• _Your objective_
Copy out the material from the line with "Click the 3 Years label text" through the end, both ends included. Leave the pictures out of your answer.

• _Input_
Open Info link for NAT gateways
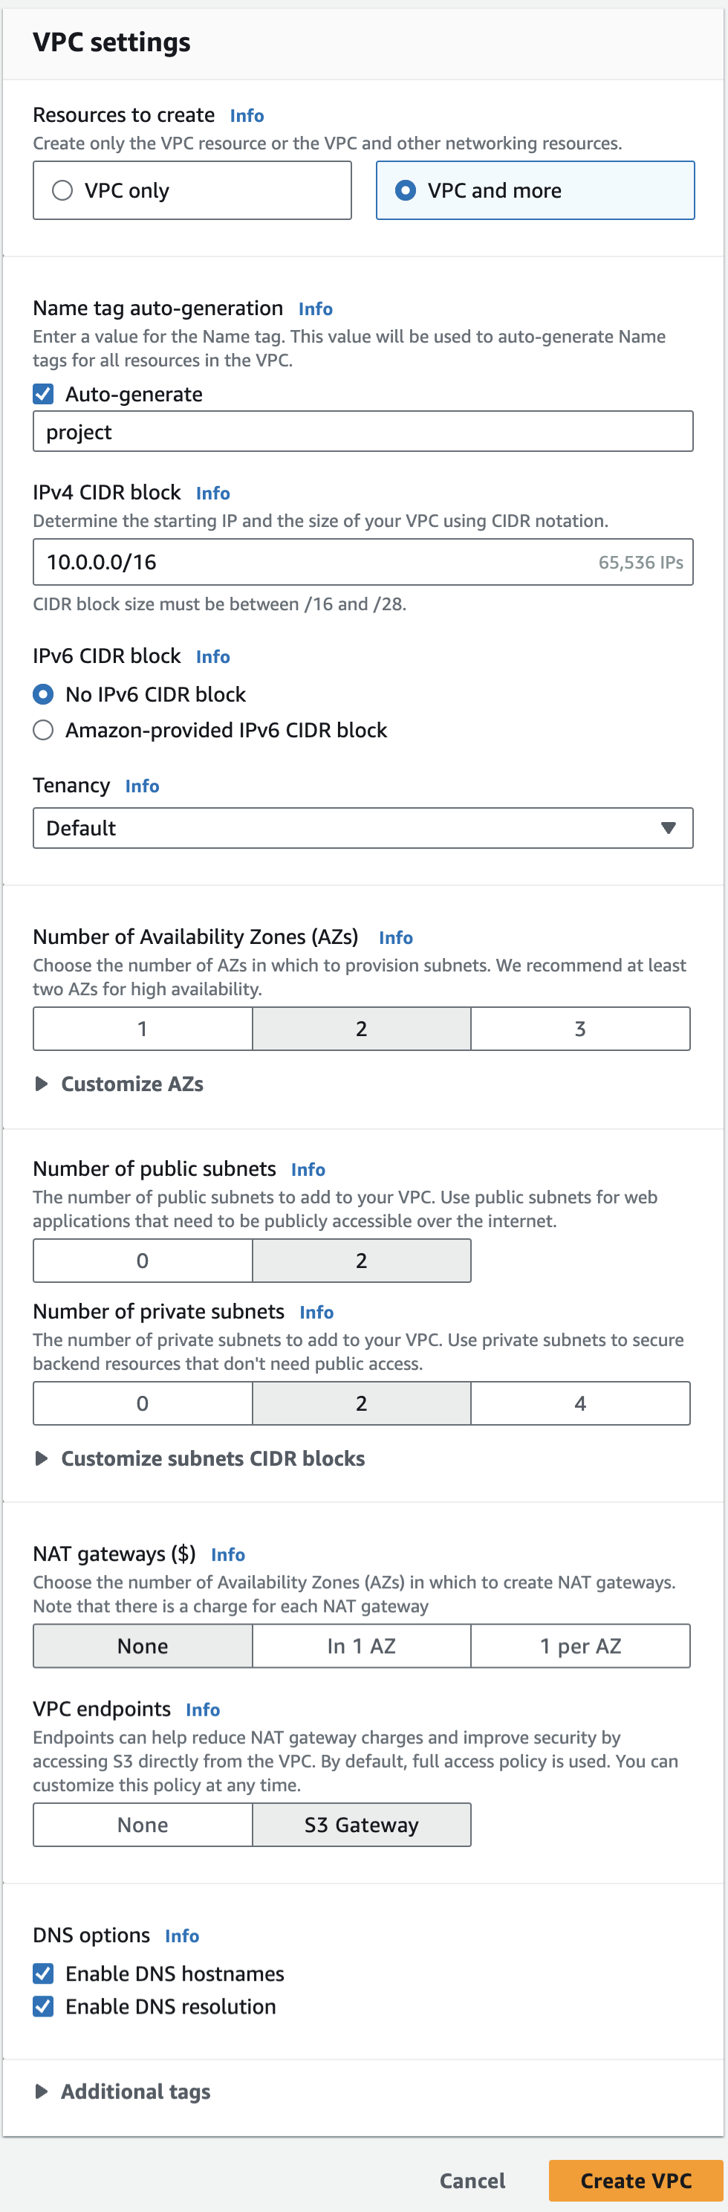728x2212 pixels. [228, 1554]
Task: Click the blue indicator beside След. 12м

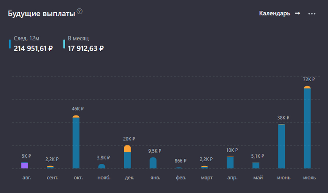Action: coord(10,44)
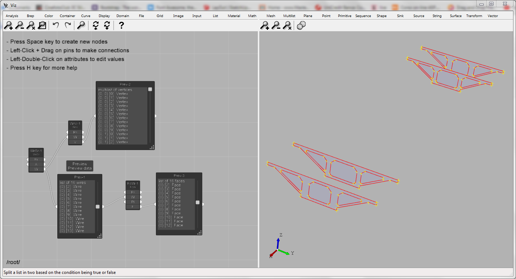Click the Prev-1 node resize grip
Screen dimensions: 516x279
click(x=99, y=236)
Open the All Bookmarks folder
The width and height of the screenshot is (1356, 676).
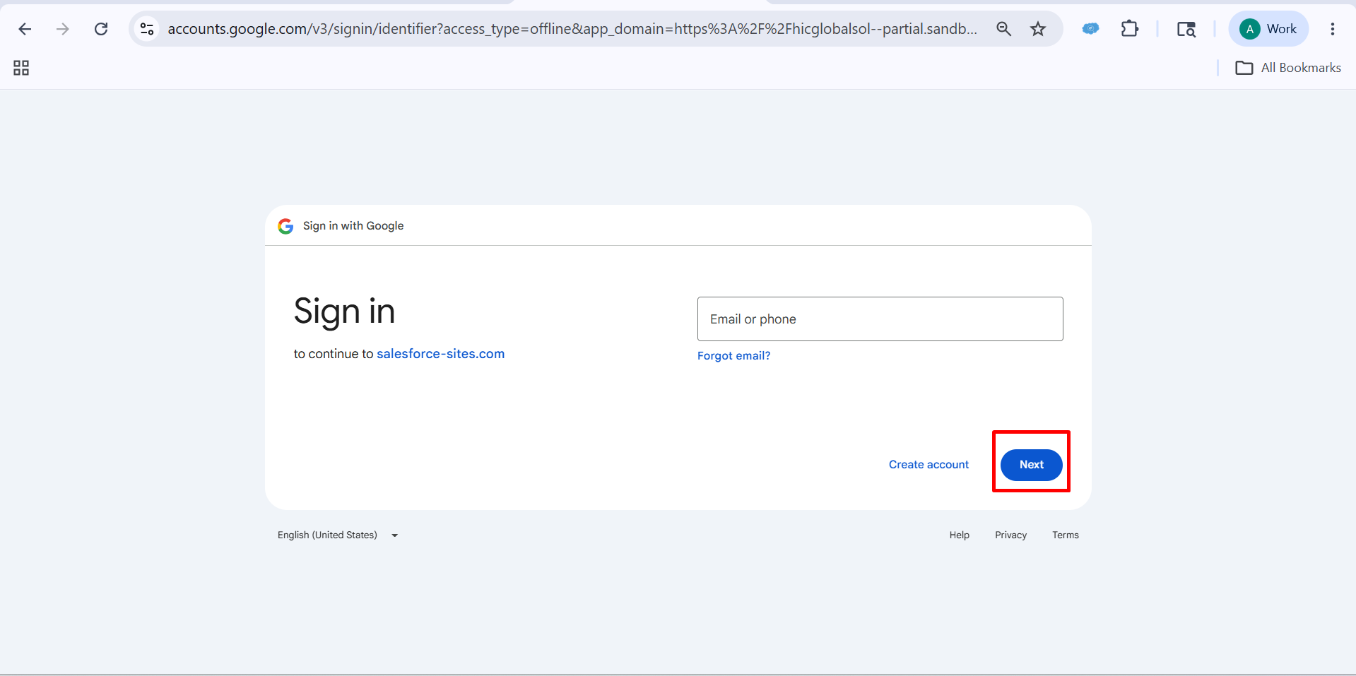[1288, 68]
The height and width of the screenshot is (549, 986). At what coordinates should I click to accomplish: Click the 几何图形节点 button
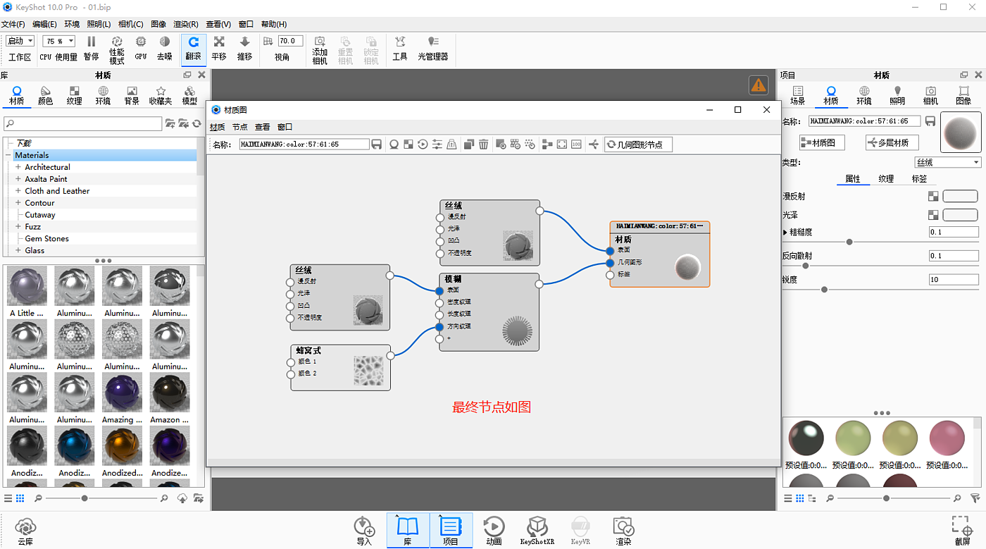(x=638, y=144)
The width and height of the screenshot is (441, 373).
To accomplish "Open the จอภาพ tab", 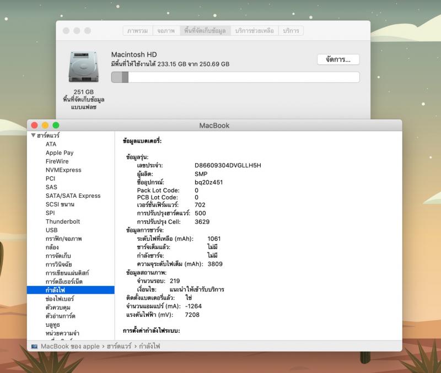I will (x=166, y=31).
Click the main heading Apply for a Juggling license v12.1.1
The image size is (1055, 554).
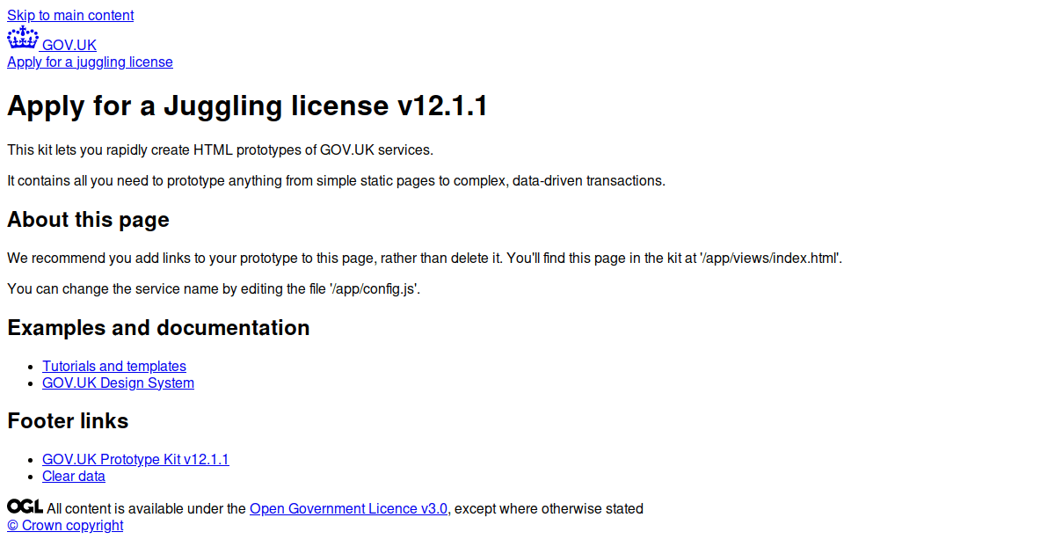coord(247,106)
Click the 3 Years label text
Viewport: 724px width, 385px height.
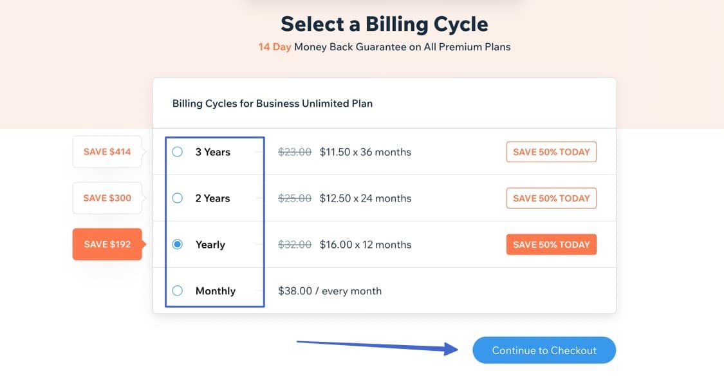[x=212, y=152]
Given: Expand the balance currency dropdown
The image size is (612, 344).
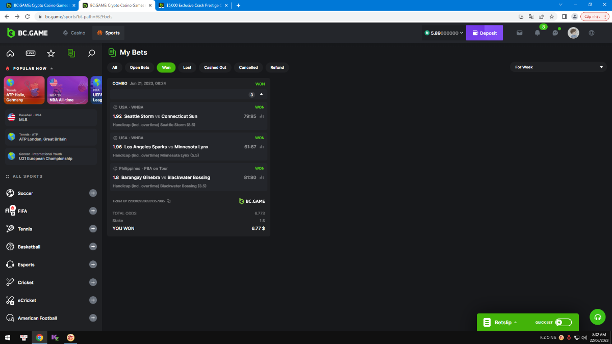Looking at the screenshot, I should [462, 33].
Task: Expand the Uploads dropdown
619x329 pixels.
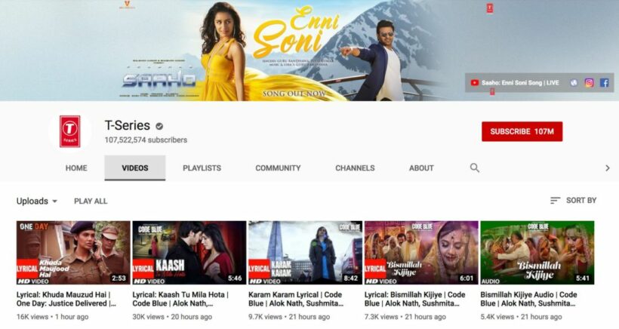Action: tap(37, 201)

• _Written answer_
Click the 3 Years label text
Viewport: 724px width, 385px height.
[x=212, y=152]
Given: Expand the balance currency dropdown
The image size is (612, 344).
Looking at the screenshot, I should [462, 33].
Task: Expand the Uploads dropdown
619x329 pixels.
Action: tap(37, 201)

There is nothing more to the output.